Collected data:
****************

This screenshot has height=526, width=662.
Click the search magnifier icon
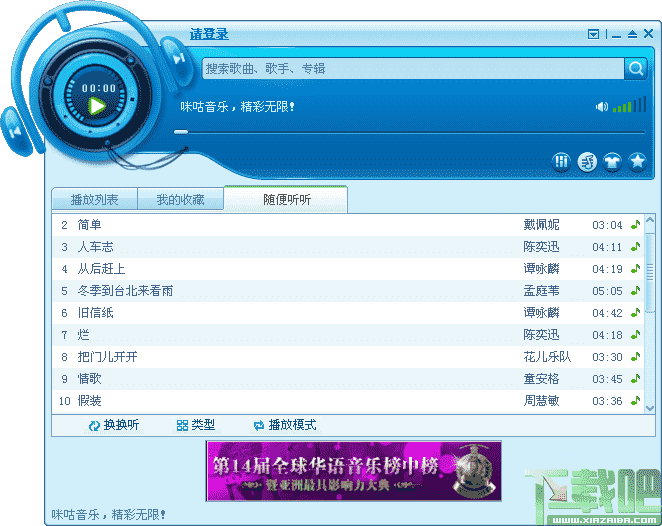pos(635,68)
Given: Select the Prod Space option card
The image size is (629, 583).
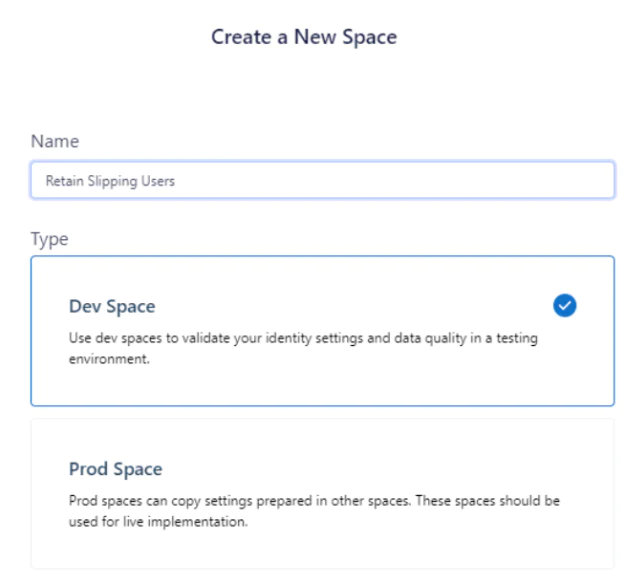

****************

TASK DIRECTIONS:
Output all of the data word for word, excluding any pictures.

TASK SOLUTION:
This screenshot has height=526, width=662.
Click the search magnifier icon
pos(635,68)
Given: Select the Prod Space option card
The image size is (629, 583).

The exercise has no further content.